Soccer to return faster than some other sports on the Big Island

Hawaii County’s reopening calender says it’s game time, and that’s truer in some sports than others.

While the three diamonds at Walter Victor complex were empty during a sunny Tuesday afternoon, the field next to St. Joseph School was again teaming with youth soccer players.


The scene at both sites could become a trend.

Phase 2 of Mayor Harry Kim’s last emergency rule regarding COVID-19 opened the door for certain organized outdoor competitions to resume Monday, but the heads of the island’s two predominant youth baseball organizations said play appears to have been shut down until the fall.

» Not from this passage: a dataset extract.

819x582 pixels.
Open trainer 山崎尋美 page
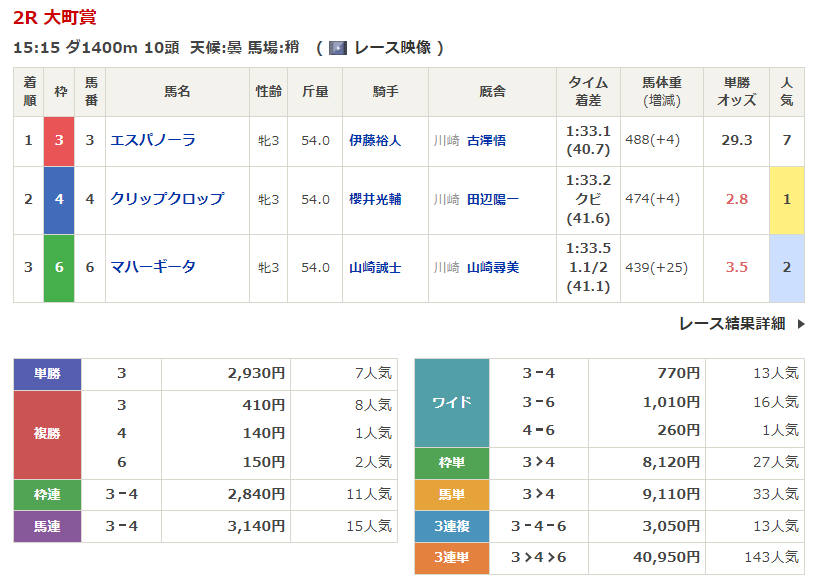493,268
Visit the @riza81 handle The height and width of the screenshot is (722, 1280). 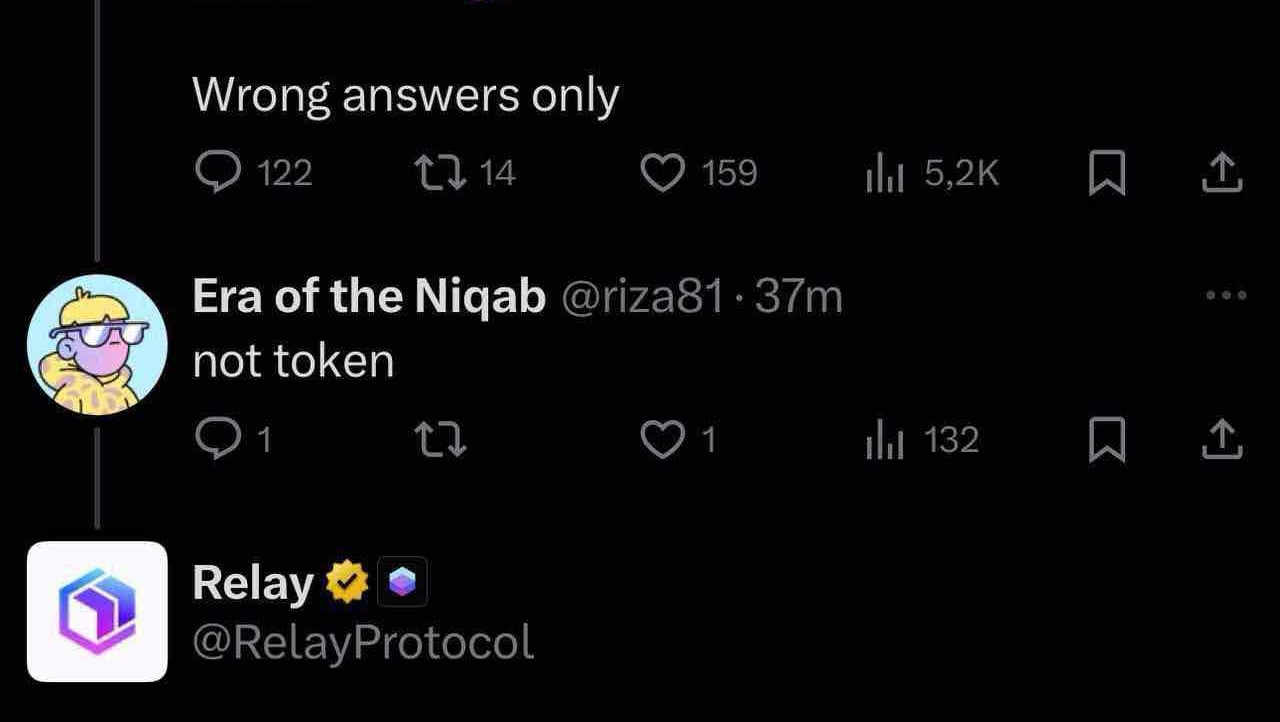pyautogui.click(x=644, y=297)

District 4 Little League coordinator Eugene Narimatsu said Hilo and Ka’u joined West Side and North Hawaii in canceling their seasons, while Gold Coast Softball remained undecided on a final plan “of standards that would ensure parents that everyone is safe.”

Hilo, Narimatsu said, was focusing on a fall season that would begin in September, and that appears to be the route PONY League teams are taking as well.

After Kim’s June 25 rule allowed practices to resume the next day, Big Island PONY president Wayne Yamauchi said a handful of teams expressed interest in trying to play a shortened season. But the logistics may make it too tough.

“I don’t think we’re going to play until fall,” Yamauchi said. “We’re only allowed to use one field at Walter Victor at a time, and we’re not allowed to hold a concession. We’d have to play one game, clean up, spray the field and the next hour start another game.

“We’re not going to have a season right now, and we still have the winter league to think about.”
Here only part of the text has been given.